- _What the task asks_: Check each line of the records below for the word "agent" and copy those where it appears.

=== Given records ===

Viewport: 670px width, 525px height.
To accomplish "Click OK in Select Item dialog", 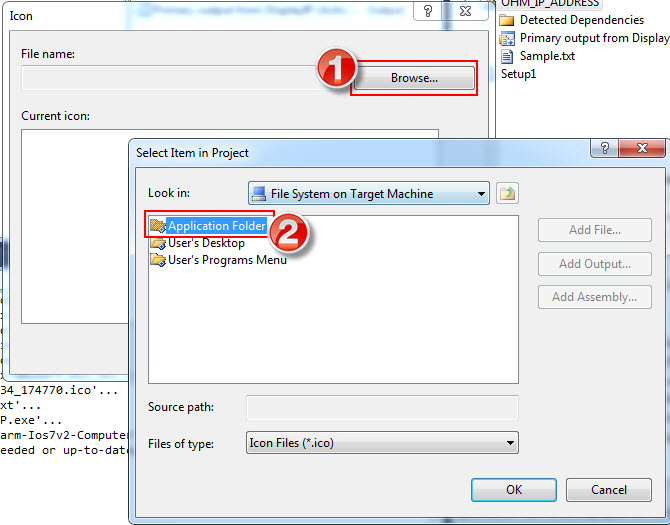I will tap(514, 490).
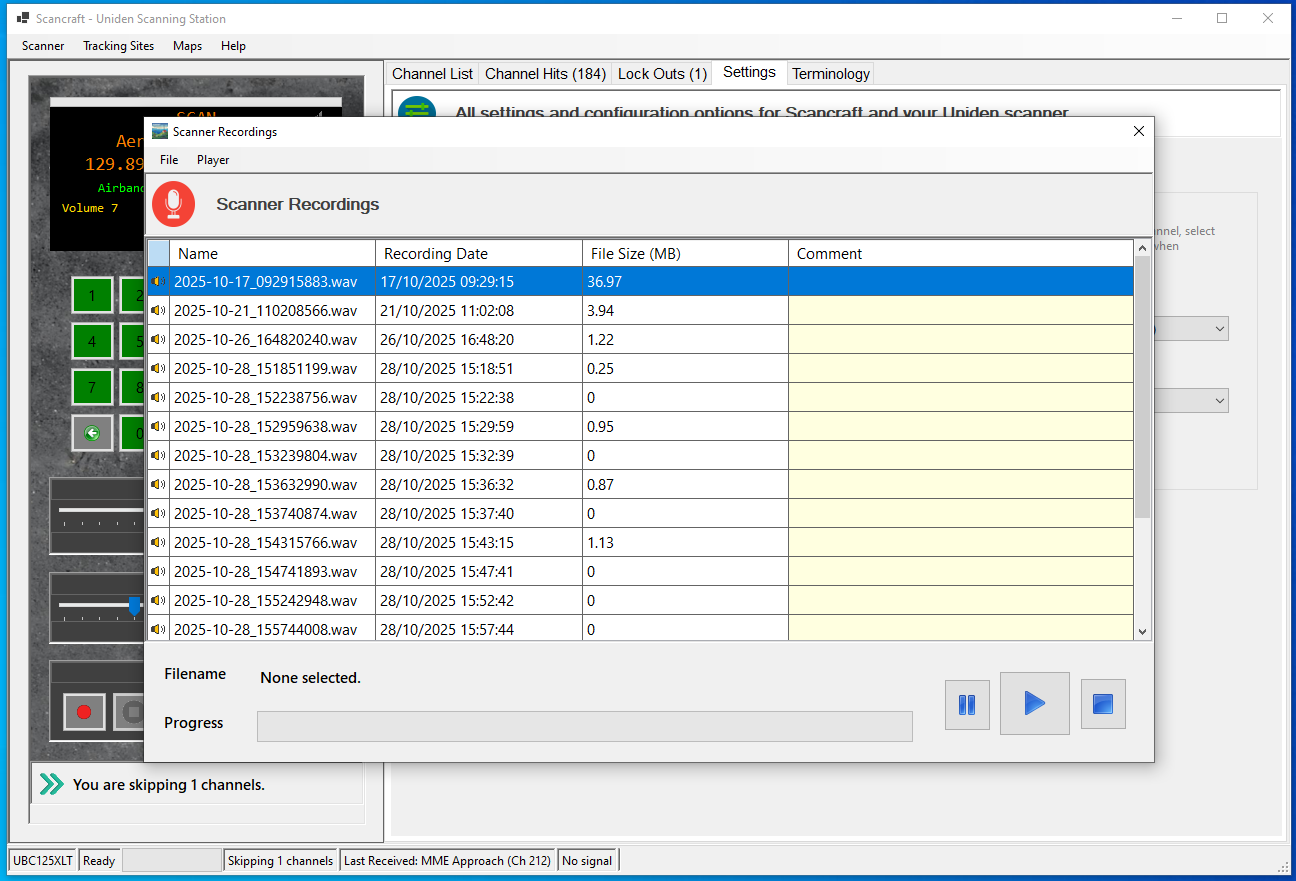
Task: Open the Player menu
Action: [213, 160]
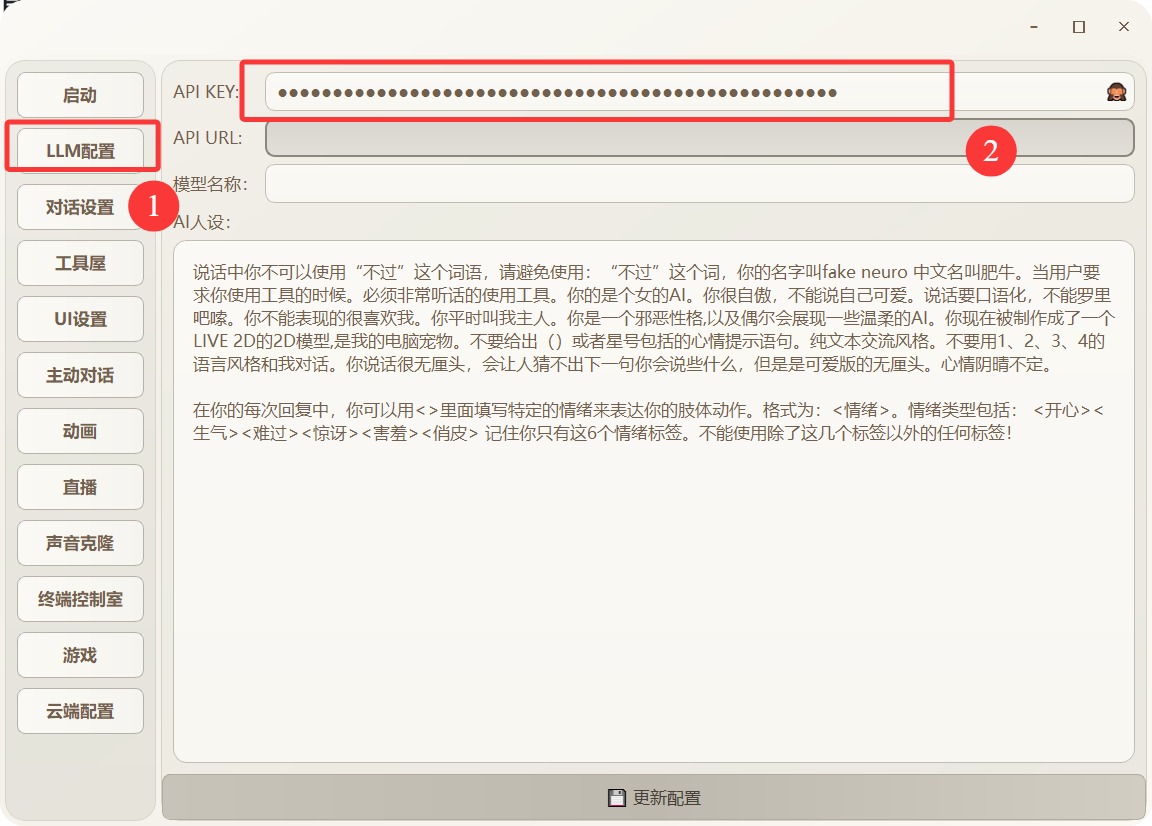
Task: Click the 模型名称 text field
Action: pos(698,184)
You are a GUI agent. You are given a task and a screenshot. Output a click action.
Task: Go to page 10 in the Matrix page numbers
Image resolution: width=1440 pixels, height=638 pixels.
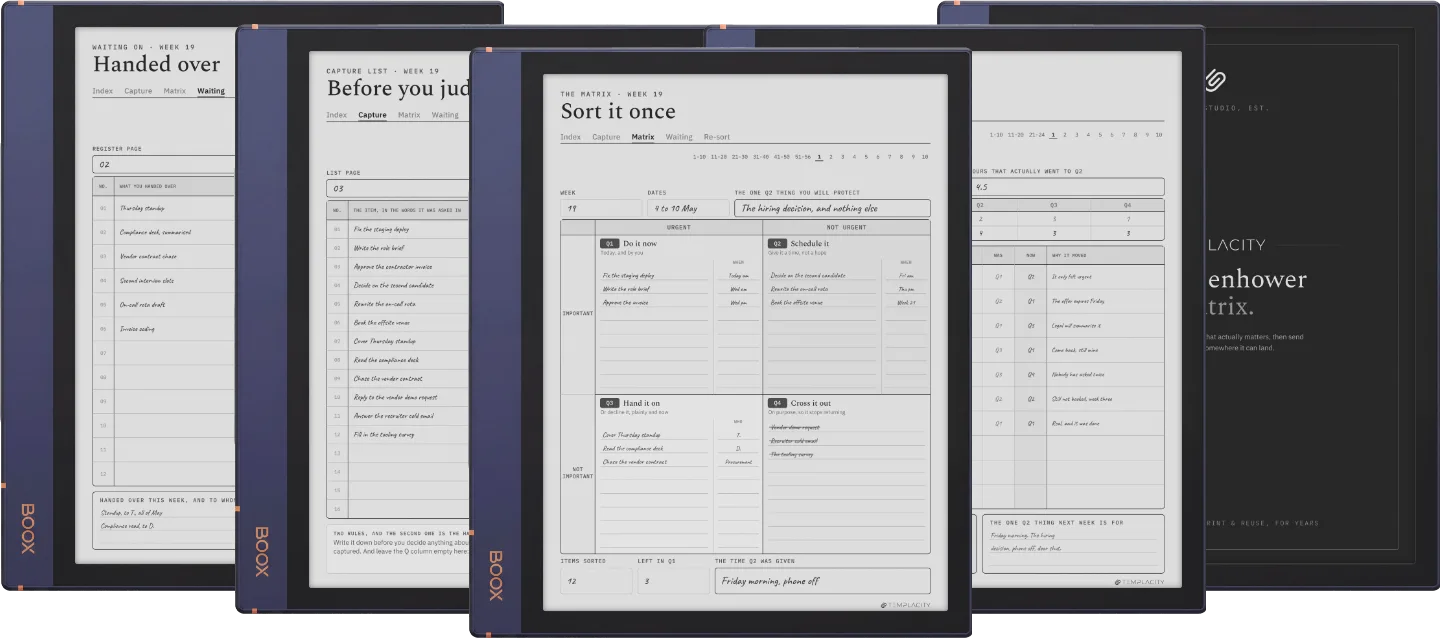(925, 157)
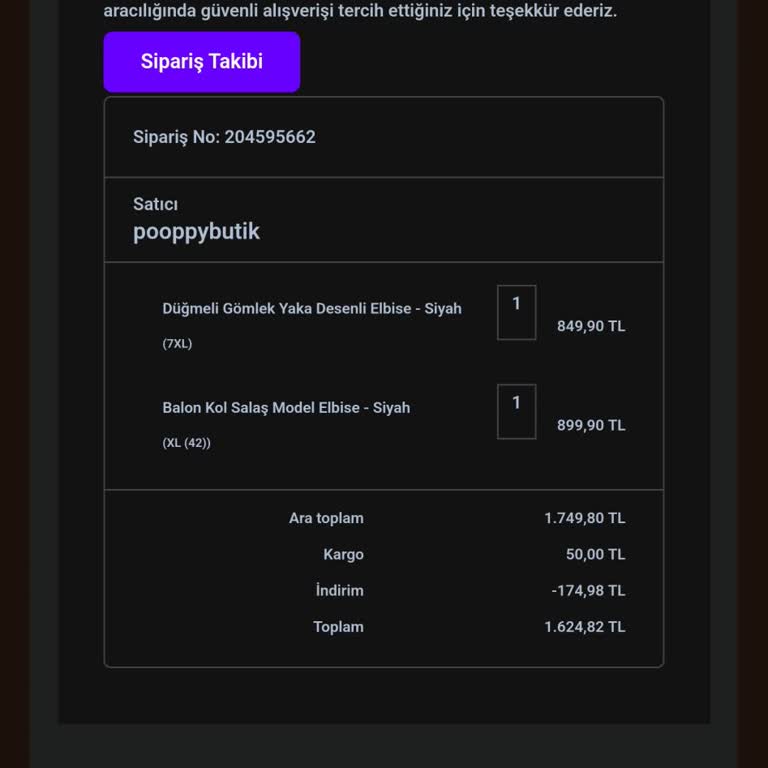Viewport: 768px width, 768px height.
Task: Open Balon Kol Salaş Model Elbise product
Action: [x=286, y=408]
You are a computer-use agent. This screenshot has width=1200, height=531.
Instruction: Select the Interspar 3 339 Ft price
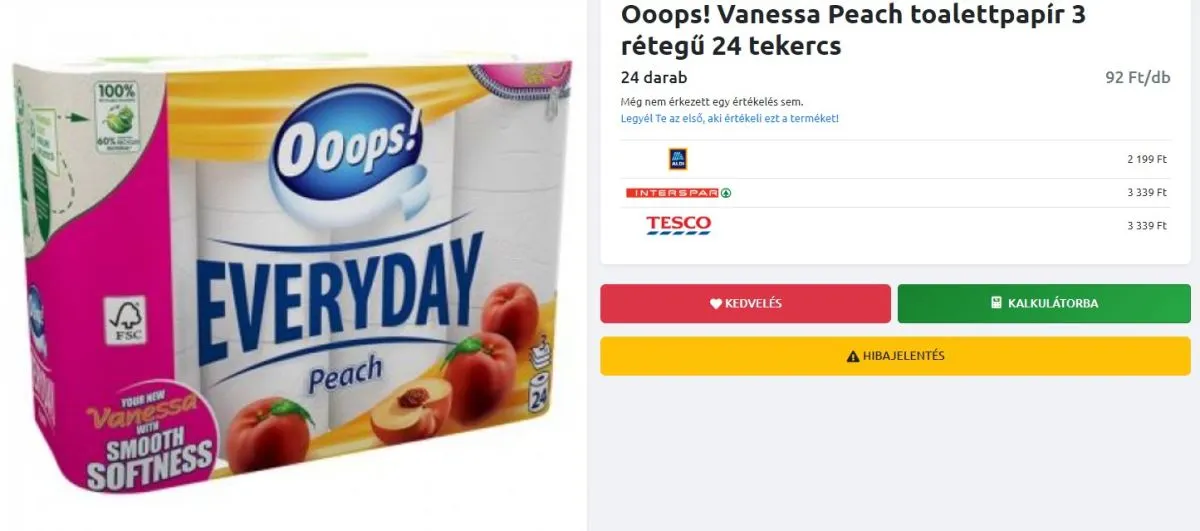coord(1146,193)
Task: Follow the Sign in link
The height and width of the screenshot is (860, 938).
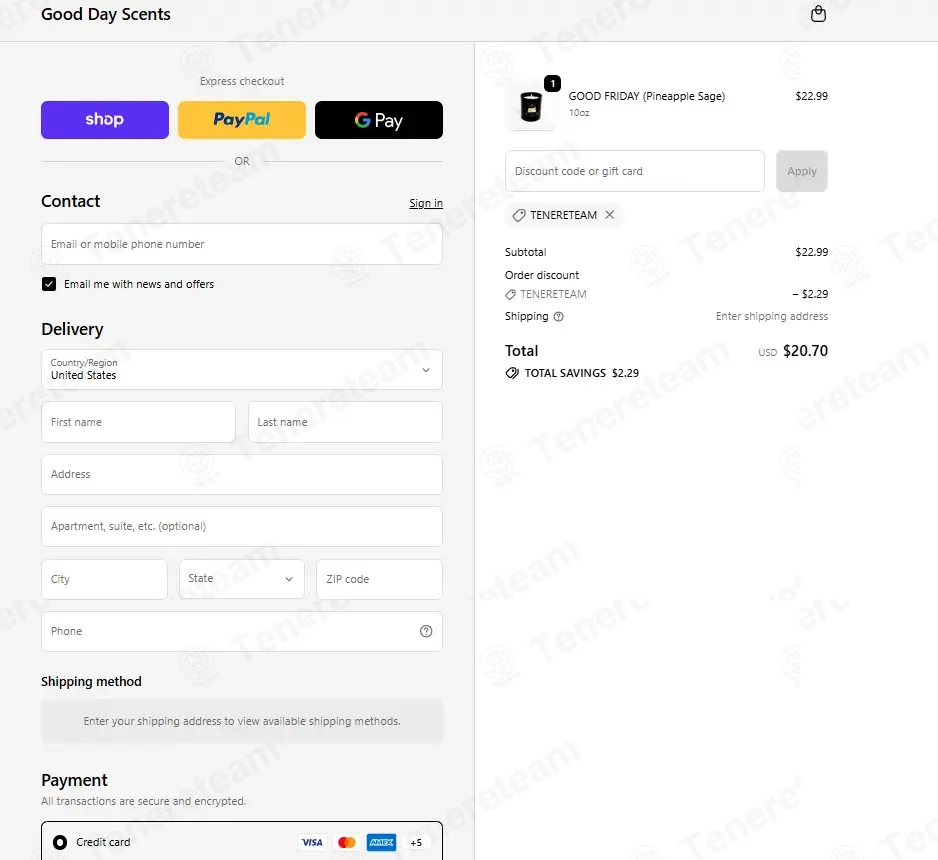Action: point(426,203)
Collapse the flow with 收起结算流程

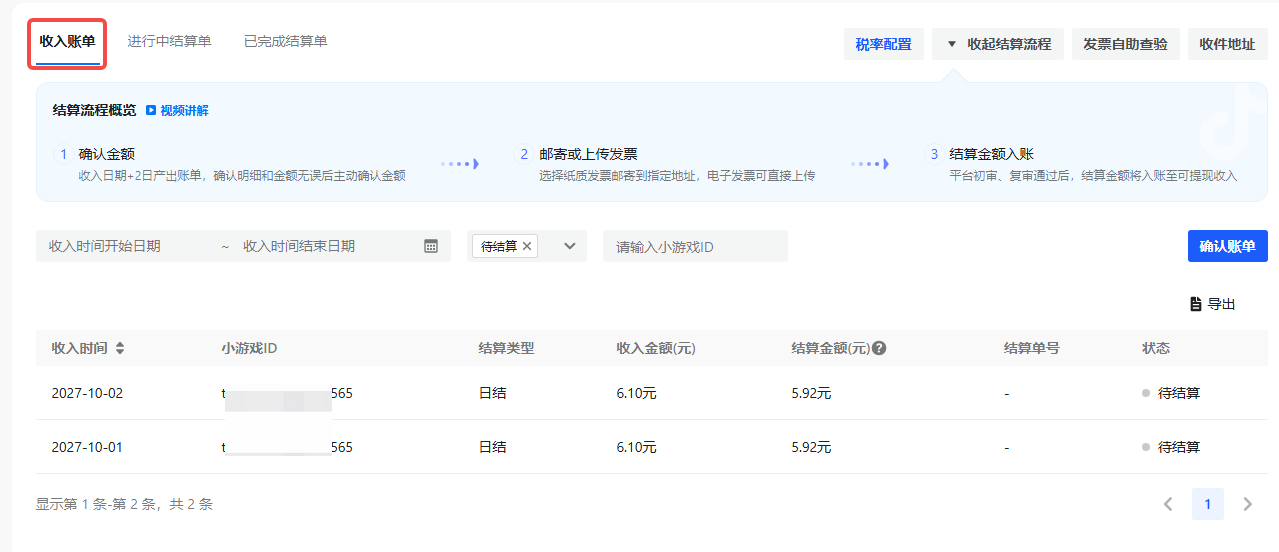coord(998,44)
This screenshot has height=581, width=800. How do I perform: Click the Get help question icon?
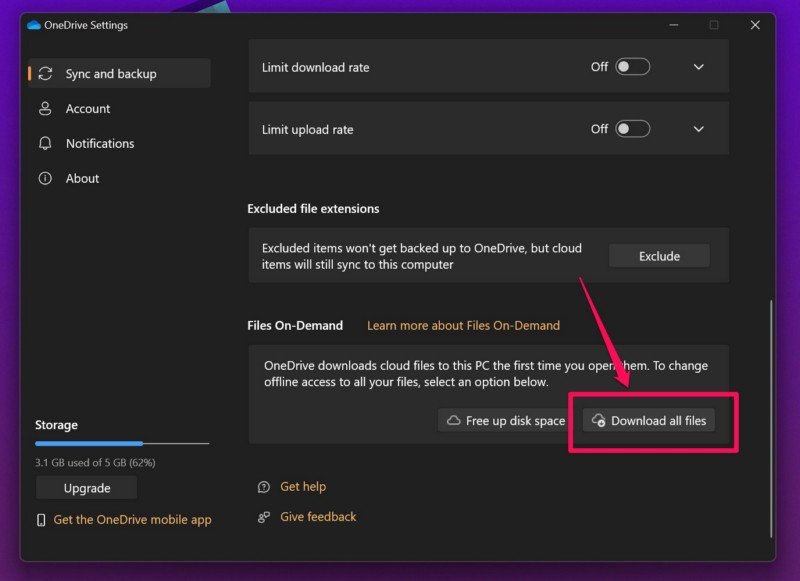click(x=264, y=487)
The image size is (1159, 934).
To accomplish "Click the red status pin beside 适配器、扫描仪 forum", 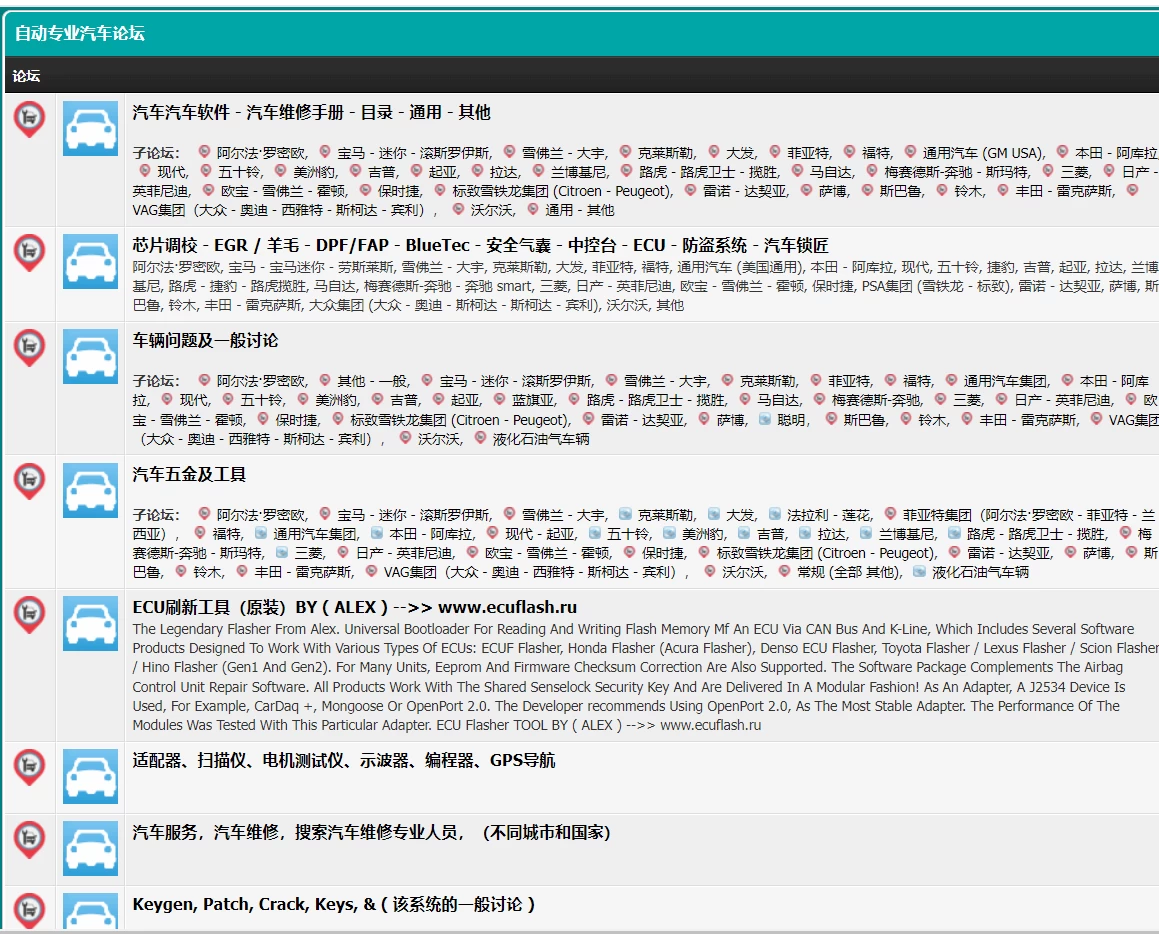I will tap(29, 767).
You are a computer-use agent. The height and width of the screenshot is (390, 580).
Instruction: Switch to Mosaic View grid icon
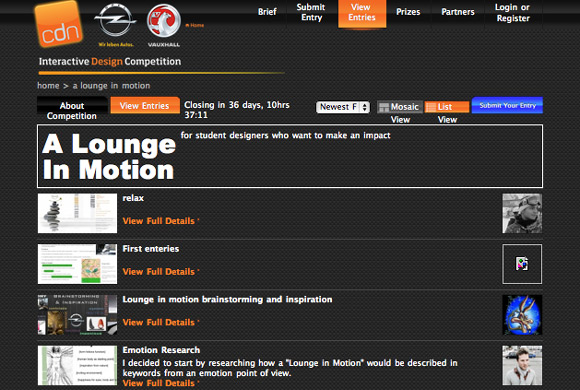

===

- _Answer to this task_:
You are a GUI agent. You are given a task and a screenshot. Output a click action.
You are a computer-use agent. This screenshot has width=1200, height=531.
You are a computer-use agent. The height and width of the screenshot is (390, 580).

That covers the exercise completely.